NORTHERN CALIFORNIA – Department of Water Resources snow surveyors on Tuesday found the Sierra snowpack boosted by late-season storms, but still far below normal as the spring melt fast approaches.
Coupled with this winter’s scant rainfall, the meager snowpack – containing only 32 percent of average water content for the date – promises a gloomy summer for California farms and many communities.
State officials said 2014 is on track to perhaps be California’s fifth or sixth driest year, with its final ranking to be determined.
“We’re already seeing farmland fallowed and cities scrambling for water supplies,” said DWR Director Mark Cowin. “We can hope that conditions improve, but time is running out and conservation is the only tool we have against nature’s whim.”
After a bone dry December and January, February and March storms brought some promise to the state, but have not broken the drought’s three-year grip as reservoirs, rainfall totals and the snowpack remain critically low.
Tuesday’s manual and electronic readings – at the time of year the snowpack normally is at its peak before melting into streams and reservoirs – record the snowpack’s statewide water content at just 32 percent of average.
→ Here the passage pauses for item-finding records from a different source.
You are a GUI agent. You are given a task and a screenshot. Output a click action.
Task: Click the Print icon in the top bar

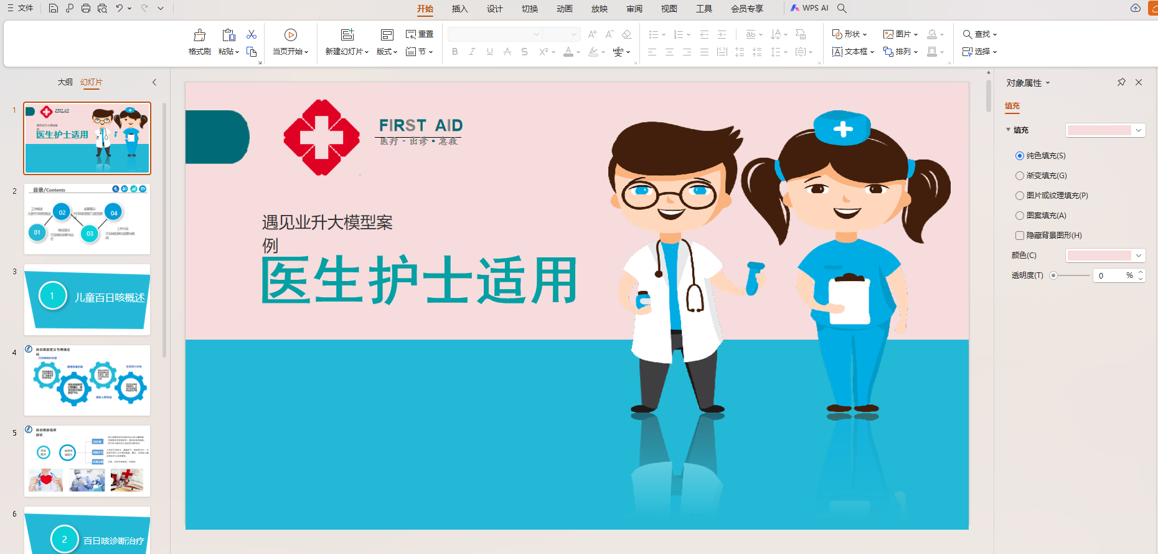[x=86, y=9]
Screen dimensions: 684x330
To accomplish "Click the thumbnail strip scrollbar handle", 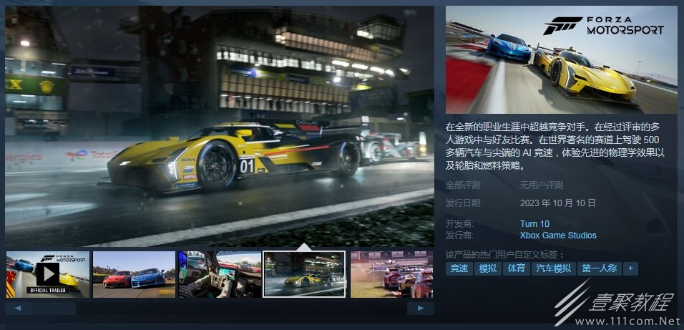I will tap(54, 309).
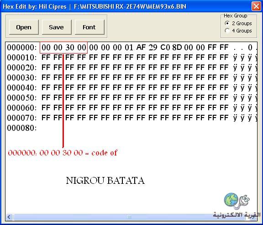The width and height of the screenshot is (263, 225).
Task: Click the horizontal scrollbar thumb
Action: tap(129, 217)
Electronic readings indicate that snowpack water content in the state’s northern mountains is 23 percent of normal. The electronic readings for the central and southern Sierra are 38 and 31 percent of normal, respectively.
This is dismal news for farms and cities that normally depend on the snowpack – often called California’s largest reservoir – for a third of their water. And reservoirs are not making up the difference.
Lake Oroville in Butte County, the State Water Project’s (SWP) principal reservoir, is at only 49 percent of its 3.5 million acre-foot capacity (64 percent of its historical average for the date).
Shasta Lake north of Redding, California’s and the federal Central Valley Project’s (CVP) largest reservoir, is at 48 percent of its 4.5 million acre-foot capacity (60 percent of its historical average).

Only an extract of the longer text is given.